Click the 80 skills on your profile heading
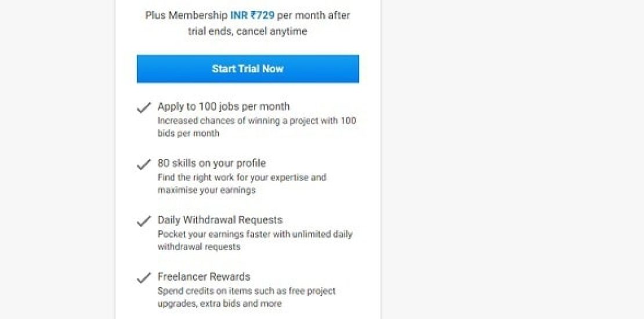This screenshot has height=319, width=644. 211,164
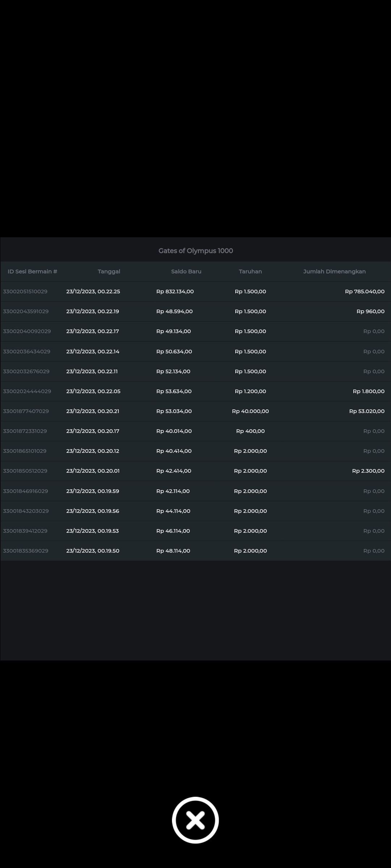Click the Jumlah Dimenangkan column header
Screen dimensions: 391x868
(334, 272)
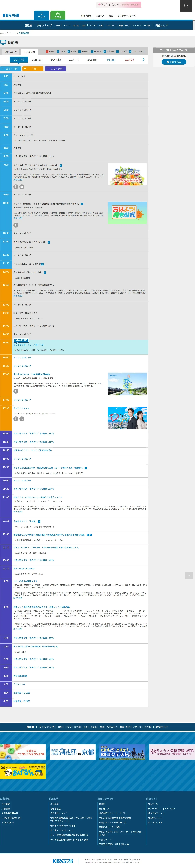This screenshot has height=868, width=195.
Task: Open the website globe icon for あぐり京都
Action: (16, 187)
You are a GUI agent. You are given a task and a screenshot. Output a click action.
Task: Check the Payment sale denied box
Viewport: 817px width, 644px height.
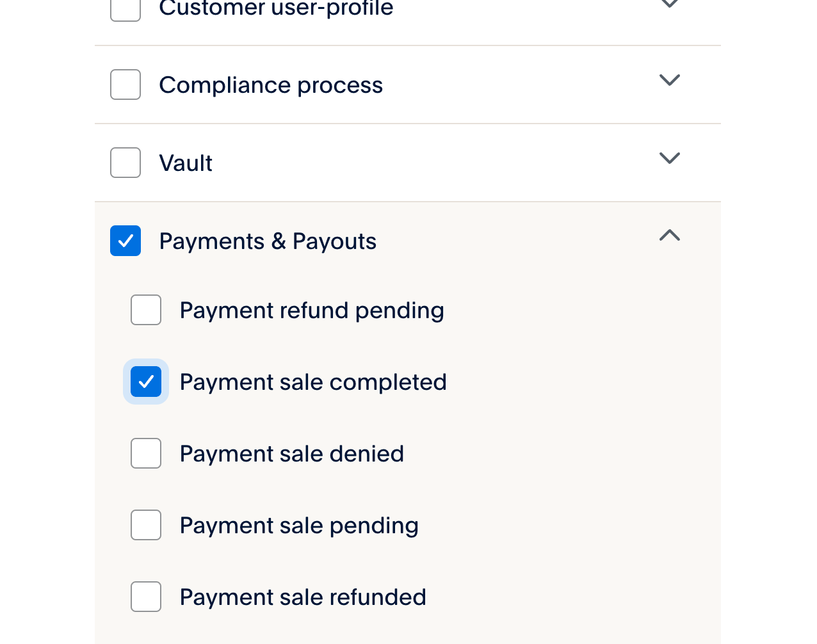(x=146, y=453)
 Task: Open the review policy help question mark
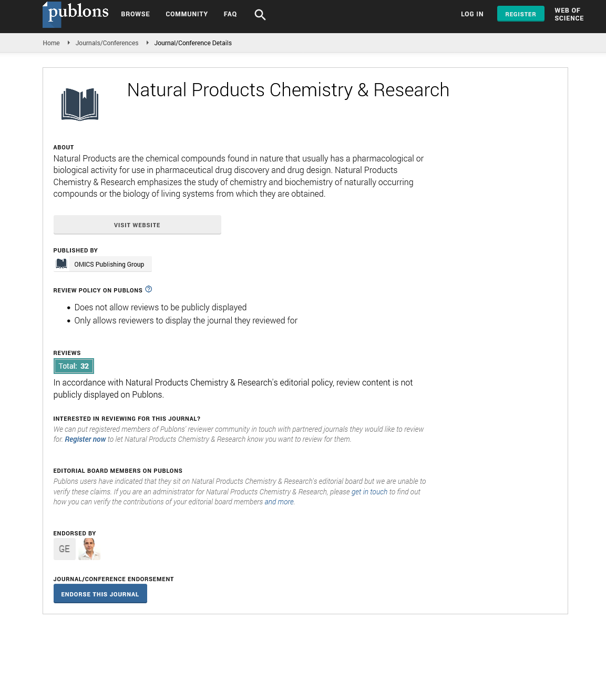(x=149, y=289)
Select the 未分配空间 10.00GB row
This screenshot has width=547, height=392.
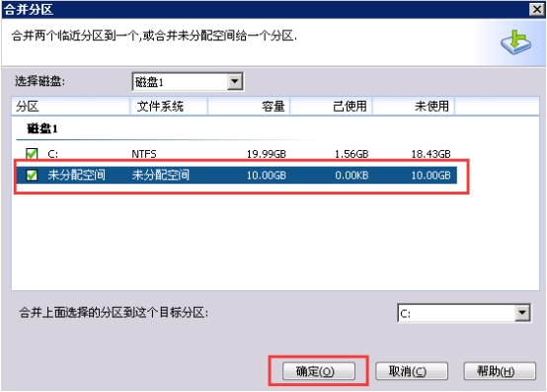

□ □ □ □

● Your goal: Only the lines from the one containing "You are a GUI" through the last line of the material are to be restated word for word; no picture is to be included.

● Result:
You are a GUI agent. You are given a task and a screenshot. Output a click action.
Task: Check the Payment sale denied box
Viewport: 817px width, 644px height.
(x=146, y=453)
 Task: Open the review policy help question mark
(x=149, y=289)
Select the 未分配空间 10.00GB row
This screenshot has width=547, height=392.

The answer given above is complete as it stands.